WHAT THE TASK ASKS - Please give the whole listing again exactly, without any of its pictures.

MATERIAL FOR THE TASK -
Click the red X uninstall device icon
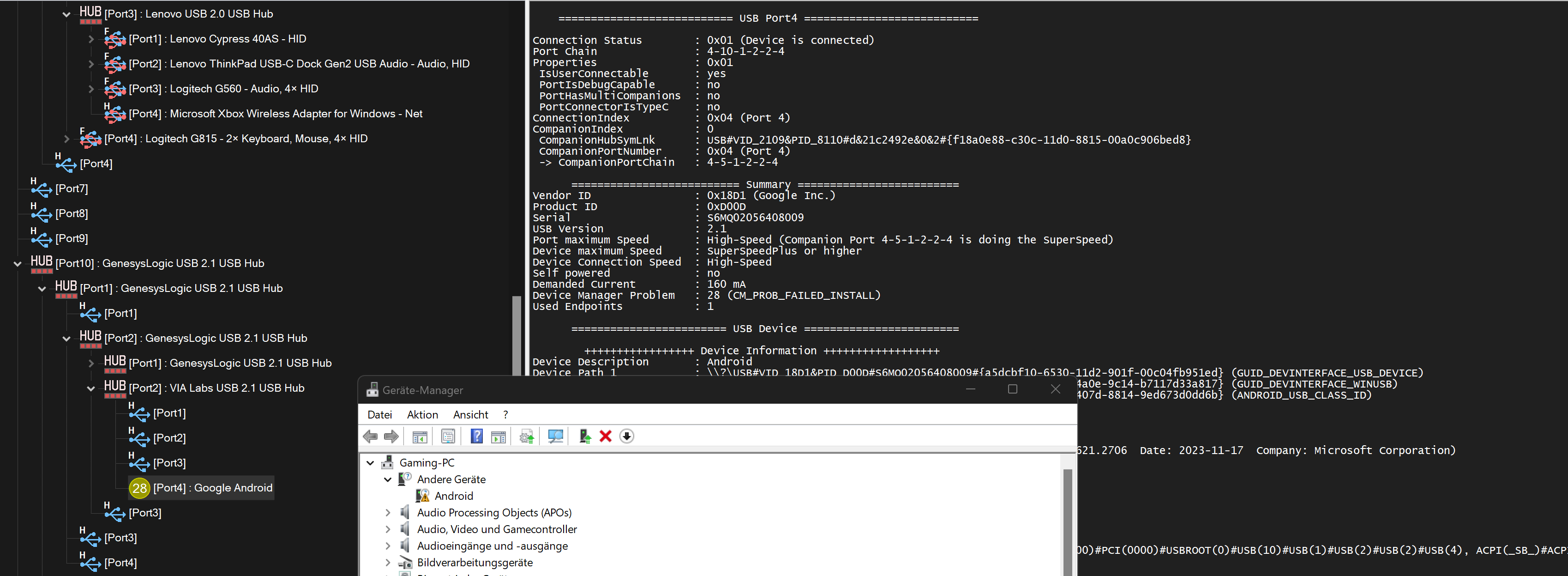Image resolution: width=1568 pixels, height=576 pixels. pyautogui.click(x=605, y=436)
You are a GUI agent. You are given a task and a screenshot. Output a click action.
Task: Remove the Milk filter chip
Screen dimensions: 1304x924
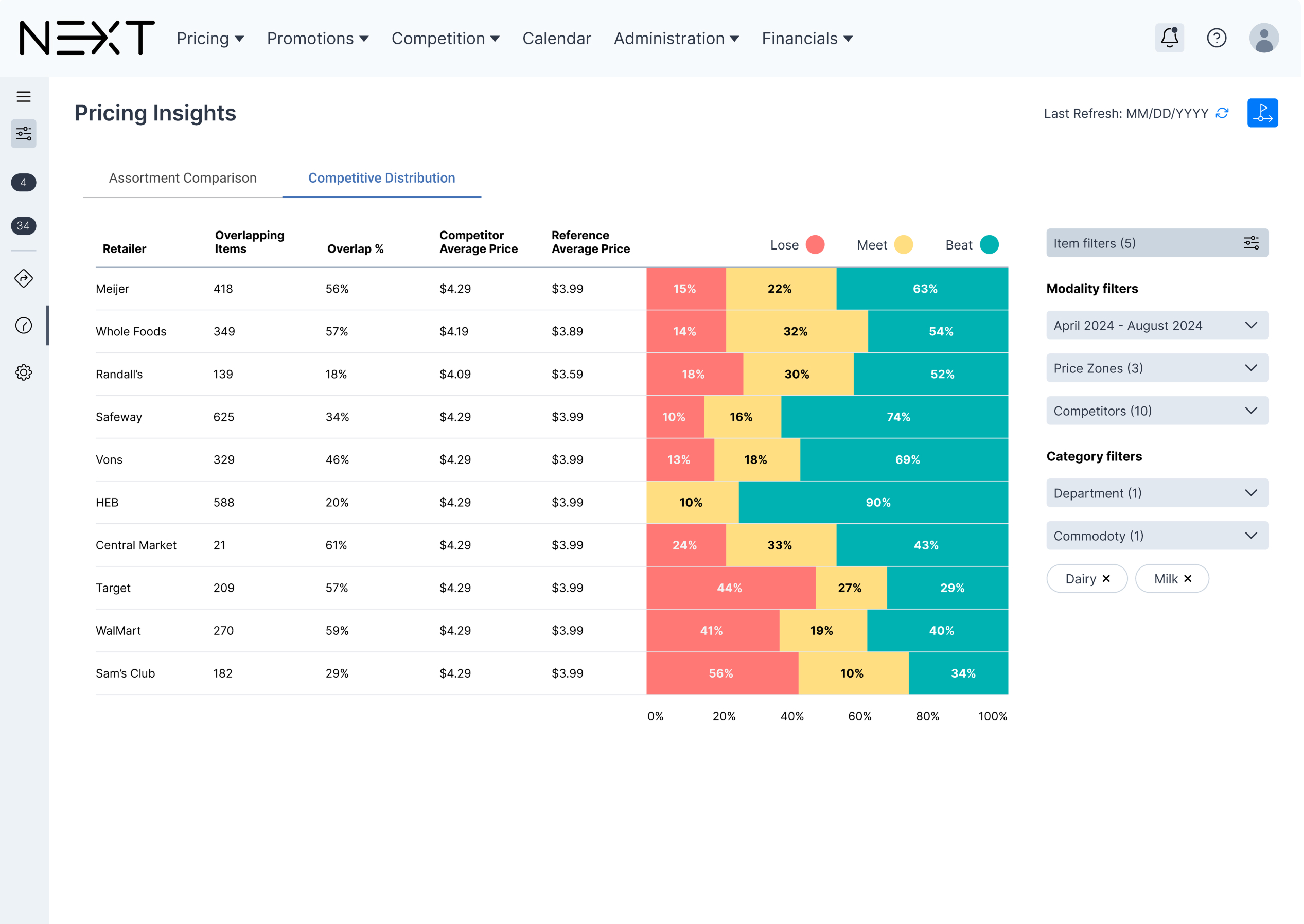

TASK RESULT -
Click the red X uninstall device icon
Image resolution: width=1568 pixels, height=576 pixels. pyautogui.click(x=605, y=436)
You are a GUI agent. You are given a task and a screenshot. Output a click action.
Task: Remove the Milk filter chip
Screen dimensions: 1304x924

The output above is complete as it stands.